━━ RECORDS FOR THIS EXERCISE ━━

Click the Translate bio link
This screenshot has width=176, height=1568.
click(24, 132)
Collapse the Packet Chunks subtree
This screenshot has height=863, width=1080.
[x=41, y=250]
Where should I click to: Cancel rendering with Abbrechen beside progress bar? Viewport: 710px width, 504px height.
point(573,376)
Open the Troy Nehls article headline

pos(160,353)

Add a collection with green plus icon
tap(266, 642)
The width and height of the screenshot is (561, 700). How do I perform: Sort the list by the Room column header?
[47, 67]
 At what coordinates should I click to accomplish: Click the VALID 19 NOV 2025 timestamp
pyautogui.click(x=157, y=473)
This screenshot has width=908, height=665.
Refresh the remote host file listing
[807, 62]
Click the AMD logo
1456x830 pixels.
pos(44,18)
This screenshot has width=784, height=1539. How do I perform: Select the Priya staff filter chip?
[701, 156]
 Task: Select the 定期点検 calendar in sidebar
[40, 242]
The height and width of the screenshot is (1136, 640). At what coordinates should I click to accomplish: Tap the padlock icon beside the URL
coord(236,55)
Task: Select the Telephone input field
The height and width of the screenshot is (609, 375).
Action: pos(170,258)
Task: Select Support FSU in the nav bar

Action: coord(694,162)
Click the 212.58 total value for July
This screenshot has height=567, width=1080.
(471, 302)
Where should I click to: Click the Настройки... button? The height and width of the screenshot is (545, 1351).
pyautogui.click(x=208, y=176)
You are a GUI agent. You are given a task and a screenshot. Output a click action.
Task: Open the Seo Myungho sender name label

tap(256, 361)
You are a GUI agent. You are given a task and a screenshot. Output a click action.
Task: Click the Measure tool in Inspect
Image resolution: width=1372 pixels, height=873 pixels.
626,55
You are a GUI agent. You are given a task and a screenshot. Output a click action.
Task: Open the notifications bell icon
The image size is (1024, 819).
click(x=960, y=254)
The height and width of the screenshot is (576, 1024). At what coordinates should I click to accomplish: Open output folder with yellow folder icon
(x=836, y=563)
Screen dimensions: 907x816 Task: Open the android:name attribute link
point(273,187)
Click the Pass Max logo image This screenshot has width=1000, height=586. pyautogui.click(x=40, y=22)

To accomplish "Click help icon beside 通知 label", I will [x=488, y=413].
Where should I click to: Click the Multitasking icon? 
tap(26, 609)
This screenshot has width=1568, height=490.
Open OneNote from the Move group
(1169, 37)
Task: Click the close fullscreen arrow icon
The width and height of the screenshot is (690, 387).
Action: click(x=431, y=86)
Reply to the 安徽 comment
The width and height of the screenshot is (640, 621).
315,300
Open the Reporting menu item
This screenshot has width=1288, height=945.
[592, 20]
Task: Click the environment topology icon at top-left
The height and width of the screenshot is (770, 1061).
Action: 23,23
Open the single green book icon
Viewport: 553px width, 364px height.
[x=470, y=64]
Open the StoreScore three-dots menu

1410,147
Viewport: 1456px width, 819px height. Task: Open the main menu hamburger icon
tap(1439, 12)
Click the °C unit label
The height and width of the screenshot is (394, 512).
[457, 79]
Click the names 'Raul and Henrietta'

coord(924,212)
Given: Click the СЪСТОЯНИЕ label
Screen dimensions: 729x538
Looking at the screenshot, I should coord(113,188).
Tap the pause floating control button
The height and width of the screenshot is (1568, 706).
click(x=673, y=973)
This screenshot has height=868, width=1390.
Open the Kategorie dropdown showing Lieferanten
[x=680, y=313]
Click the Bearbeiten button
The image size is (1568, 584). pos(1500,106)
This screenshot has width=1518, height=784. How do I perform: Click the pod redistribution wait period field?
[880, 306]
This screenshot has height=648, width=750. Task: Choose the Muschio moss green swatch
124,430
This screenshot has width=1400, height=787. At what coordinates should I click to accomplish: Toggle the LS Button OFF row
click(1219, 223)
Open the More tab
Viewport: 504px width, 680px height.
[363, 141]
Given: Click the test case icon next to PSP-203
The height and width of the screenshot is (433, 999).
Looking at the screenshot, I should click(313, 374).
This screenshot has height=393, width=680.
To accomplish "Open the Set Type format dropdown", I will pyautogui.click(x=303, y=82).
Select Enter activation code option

━━━

■ **STATED PROBLEM**: Return the lines of the listing exactly as they appear, starting at the line containing "This screenshot has width=1400, height=787." and ending at the last line of the listing.

■ **TASK RESPONSE**:
This screenshot has width=1400, height=787. At what coordinates should I click to accomplish: Toggle the LS Button OFF row
click(1219, 223)
Open the More tab
Viewport: 504px width, 680px height.
[363, 141]
Given: Click the test case icon next to PSP-203
The height and width of the screenshot is (433, 999).
Looking at the screenshot, I should click(313, 374).
This screenshot has height=393, width=680.
To accomplish "Open the Set Type format dropdown", I will pyautogui.click(x=303, y=82).
Select Enter activation code option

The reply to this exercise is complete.